*** Opening DATA IN THIS EXERCISE ***

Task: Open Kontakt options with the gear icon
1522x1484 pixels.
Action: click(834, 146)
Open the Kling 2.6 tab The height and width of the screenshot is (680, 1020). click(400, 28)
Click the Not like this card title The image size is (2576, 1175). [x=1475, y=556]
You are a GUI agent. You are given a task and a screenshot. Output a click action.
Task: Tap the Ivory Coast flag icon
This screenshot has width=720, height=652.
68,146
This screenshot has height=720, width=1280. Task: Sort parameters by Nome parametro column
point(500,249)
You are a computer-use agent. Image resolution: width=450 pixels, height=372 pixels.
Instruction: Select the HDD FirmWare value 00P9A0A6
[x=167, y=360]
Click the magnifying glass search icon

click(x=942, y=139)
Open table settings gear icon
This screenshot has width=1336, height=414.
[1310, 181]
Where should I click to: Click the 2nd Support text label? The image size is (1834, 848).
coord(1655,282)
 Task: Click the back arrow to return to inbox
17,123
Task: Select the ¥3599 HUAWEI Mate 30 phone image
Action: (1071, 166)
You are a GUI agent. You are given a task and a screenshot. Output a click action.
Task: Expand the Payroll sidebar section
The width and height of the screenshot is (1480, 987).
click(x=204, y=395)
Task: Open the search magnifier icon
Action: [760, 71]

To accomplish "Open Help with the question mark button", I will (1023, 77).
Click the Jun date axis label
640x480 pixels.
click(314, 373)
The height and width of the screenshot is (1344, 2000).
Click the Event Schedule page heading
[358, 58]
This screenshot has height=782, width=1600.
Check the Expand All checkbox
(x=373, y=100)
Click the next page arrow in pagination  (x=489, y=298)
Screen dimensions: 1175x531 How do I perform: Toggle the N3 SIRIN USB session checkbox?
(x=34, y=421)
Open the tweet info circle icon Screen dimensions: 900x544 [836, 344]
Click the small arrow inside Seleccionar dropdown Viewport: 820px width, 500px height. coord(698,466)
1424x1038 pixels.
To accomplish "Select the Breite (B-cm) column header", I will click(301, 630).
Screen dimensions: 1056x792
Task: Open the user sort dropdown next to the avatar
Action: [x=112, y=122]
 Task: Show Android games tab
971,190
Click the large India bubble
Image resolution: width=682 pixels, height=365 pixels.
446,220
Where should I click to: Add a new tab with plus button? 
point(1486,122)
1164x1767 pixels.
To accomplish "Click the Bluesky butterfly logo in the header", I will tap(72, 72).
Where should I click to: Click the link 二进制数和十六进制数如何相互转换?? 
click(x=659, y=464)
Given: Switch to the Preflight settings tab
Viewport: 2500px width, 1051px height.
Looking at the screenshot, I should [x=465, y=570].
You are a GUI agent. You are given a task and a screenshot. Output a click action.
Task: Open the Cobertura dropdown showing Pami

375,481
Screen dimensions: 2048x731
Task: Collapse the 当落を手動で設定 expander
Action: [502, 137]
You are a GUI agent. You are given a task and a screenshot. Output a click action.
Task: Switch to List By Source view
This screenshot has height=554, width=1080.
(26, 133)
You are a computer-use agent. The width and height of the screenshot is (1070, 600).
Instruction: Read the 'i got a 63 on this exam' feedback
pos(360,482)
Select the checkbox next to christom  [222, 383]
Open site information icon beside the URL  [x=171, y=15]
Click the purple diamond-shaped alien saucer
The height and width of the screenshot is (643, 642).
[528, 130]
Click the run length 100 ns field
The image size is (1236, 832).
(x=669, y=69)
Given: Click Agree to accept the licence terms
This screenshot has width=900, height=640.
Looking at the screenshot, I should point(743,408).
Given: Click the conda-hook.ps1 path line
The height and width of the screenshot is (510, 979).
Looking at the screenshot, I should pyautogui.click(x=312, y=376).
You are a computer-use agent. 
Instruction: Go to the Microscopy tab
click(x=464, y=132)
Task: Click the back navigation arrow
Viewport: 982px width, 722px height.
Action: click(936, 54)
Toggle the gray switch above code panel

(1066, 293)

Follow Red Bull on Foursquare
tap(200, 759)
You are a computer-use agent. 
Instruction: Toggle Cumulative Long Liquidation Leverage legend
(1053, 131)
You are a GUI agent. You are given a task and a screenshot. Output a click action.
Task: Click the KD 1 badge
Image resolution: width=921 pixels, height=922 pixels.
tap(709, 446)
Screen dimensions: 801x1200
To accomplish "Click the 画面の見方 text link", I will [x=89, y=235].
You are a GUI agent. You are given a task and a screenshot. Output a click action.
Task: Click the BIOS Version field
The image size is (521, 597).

*** Closing DATA IN THIS EXERCISE ***

| WHAT IS BEING ASKED |
Whatever appears in the data above should be set down again exactly.

| EXPECTED ANSWER |
Task: Open Kontakt options with the gear icon
1522x1484 pixels.
Action: click(834, 146)
Open the Kling 2.6 tab The height and width of the screenshot is (680, 1020). click(400, 28)
Click the Not like this card title The image size is (2576, 1175). [x=1475, y=556]
You are a GUI agent. You are given a task and a screenshot. Output a click action.
Task: Tap the Ivory Coast flag icon
This screenshot has width=720, height=652.
68,146
This screenshot has height=720, width=1280. Task: Sort parameters by Nome parametro column
point(500,249)
You are a computer-use agent. Image resolution: width=450 pixels, height=372 pixels.
Instruction: Select the HDD FirmWare value 00P9A0A6
[x=167, y=360]
Click the magnifying glass search icon

click(x=942, y=139)
Open table settings gear icon
This screenshot has width=1336, height=414.
[1310, 181]
Where should I click to: Click the 2nd Support text label? The image size is (1834, 848).
coord(1655,282)
 Task: Click the back arrow to return to inbox
17,123
Task: Select the ¥3599 HUAWEI Mate 30 phone image
Action: (1071, 166)
You are a GUI agent. You are given a task and a screenshot. Output a click action.
Task: Expand the Payroll sidebar section
The width and height of the screenshot is (1480, 987).
click(x=204, y=395)
Task: Open the search magnifier icon
Action: [760, 71]

To accomplish "Open Help with the question mark button", I will (1023, 77).
Click the Jun date axis label
640x480 pixels.
click(314, 373)
The height and width of the screenshot is (1344, 2000).
Click the Event Schedule page heading
[358, 58]
This screenshot has height=782, width=1600.
Check the Expand All checkbox
(x=373, y=100)
Click the next page arrow in pagination  (x=489, y=298)
Screen dimensions: 1175x531 How do I perform: Toggle the N3 SIRIN USB session checkbox?
(x=34, y=421)
Open the tweet info circle icon Screen dimensions: 900x544 [836, 344]
Click the small arrow inside Seleccionar dropdown Viewport: 820px width, 500px height. coord(698,466)
1424x1038 pixels.
To accomplish "Select the Breite (B-cm) column header", I will click(301, 630).
Screen dimensions: 1056x792
Task: Open the user sort dropdown next to the avatar
Action: [x=112, y=122]
 Task: Show Android games tab
971,190
Click the large India bubble
Image resolution: width=682 pixels, height=365 pixels.
446,220
Where should I click to: Add a new tab with plus button? 
point(1486,122)
1164x1767 pixels.
To accomplish "Click the Bluesky butterfly logo in the header", I will tap(72, 72).
Where should I click to: Click the link 二进制数和十六进制数如何相互转换?? 
click(x=659, y=464)
Given: Switch to the Preflight settings tab
Viewport: 2500px width, 1051px height.
Looking at the screenshot, I should [x=465, y=570].
You are a GUI agent. You are given a task and a screenshot. Output a click action.
Task: Open the Cobertura dropdown showing Pami

375,481
Screen dimensions: 2048x731
Task: Collapse the 当落を手動で設定 expander
Action: [502, 137]
You are a GUI agent. You are given a task and a screenshot. Output a click action.
Task: Switch to List By Source view
This screenshot has height=554, width=1080.
(26, 133)
You are a computer-use agent. The width and height of the screenshot is (1070, 600).
Instruction: Read the 'i got a 63 on this exam' feedback
pos(360,482)
Select the checkbox next to christom  [222, 383]
Open site information icon beside the URL  [x=171, y=15]
Click the purple diamond-shaped alien saucer
The height and width of the screenshot is (643, 642).
[528, 130]
Click the run length 100 ns field
The image size is (1236, 832).
(x=669, y=69)
Given: Click Agree to accept the licence terms
This screenshot has width=900, height=640.
Looking at the screenshot, I should point(743,408).
Given: Click the conda-hook.ps1 path line
The height and width of the screenshot is (510, 979).
Looking at the screenshot, I should pyautogui.click(x=312, y=376).
You are a computer-use agent. 
Instruction: Go to the Microscopy tab
click(x=464, y=132)
Task: Click the back navigation arrow
Viewport: 982px width, 722px height.
Action: click(936, 54)
Toggle the gray switch above code panel

(1066, 293)

Follow Red Bull on Foursquare
tap(200, 759)
You are a computer-use agent. 
Instruction: Toggle Cumulative Long Liquidation Leverage legend
(1053, 131)
You are a GUI agent. You are given a task and a screenshot. Output a click action.
Task: Click the KD 1 badge
Image resolution: width=921 pixels, height=922 pixels.
tap(709, 446)
Screen dimensions: 801x1200
To accomplish "Click the 画面の見方 text link", I will [x=89, y=235].
You are a GUI agent. You are given a task and a screenshot. Output a click action.
Task: Click the BIOS Version field
The image size is (521, 597).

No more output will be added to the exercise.